======== DATASET ROWS ========

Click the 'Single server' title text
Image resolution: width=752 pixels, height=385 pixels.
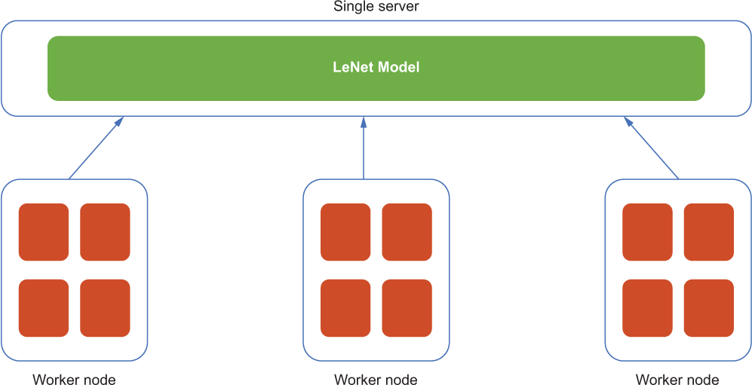[x=376, y=8]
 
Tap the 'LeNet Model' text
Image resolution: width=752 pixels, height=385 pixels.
[x=376, y=68]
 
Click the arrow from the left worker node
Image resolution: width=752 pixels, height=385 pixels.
[x=97, y=148]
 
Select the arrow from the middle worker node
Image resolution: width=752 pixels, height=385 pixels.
[x=364, y=148]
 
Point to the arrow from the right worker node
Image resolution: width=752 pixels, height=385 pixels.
[x=651, y=148]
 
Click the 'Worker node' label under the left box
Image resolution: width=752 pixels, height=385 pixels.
[x=75, y=380]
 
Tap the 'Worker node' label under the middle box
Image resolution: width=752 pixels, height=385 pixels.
[x=376, y=380]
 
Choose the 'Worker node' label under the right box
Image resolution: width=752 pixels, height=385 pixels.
[x=677, y=380]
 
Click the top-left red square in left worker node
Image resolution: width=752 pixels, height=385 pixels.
[x=44, y=232]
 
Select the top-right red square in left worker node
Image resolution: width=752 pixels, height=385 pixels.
[x=105, y=232]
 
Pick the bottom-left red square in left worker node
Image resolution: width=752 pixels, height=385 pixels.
[x=44, y=308]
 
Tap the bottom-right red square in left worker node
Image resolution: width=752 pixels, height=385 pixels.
[x=105, y=308]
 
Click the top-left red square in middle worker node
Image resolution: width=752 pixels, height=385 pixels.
[x=345, y=232]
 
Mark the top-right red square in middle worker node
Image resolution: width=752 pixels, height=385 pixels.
[x=407, y=232]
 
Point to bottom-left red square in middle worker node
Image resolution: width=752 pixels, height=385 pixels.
[x=345, y=308]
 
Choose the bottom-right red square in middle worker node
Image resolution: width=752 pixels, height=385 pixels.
[x=407, y=308]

========

REQUIRED TASK: Rescale the entries from the line containing "Pick the bottom-left" through the end of the entries by repeating every line, requests included. Multiply each coordinate in the answers by 2.5 and round to whole numbers, rounding halves up.

THE SOLUTION:
Pick the bottom-left red square in left worker node
Image resolution: width=752 pixels, height=385 pixels.
[x=110, y=770]
 
Tap the bottom-right red square in left worker node
Image resolution: width=752 pixels, height=385 pixels.
[x=263, y=770]
 
Click the top-left red square in middle worker node
Image resolution: width=752 pixels, height=385 pixels.
[x=863, y=580]
 
Mark the top-right red square in middle worker node
Image resolution: width=752 pixels, height=385 pixels.
[x=1018, y=580]
 
Point to bottom-left red square in middle worker node
Image resolution: width=752 pixels, height=385 pixels.
[x=863, y=770]
 
Choose the bottom-right red square in middle worker node
Image resolution: width=752 pixels, height=385 pixels.
[x=1018, y=770]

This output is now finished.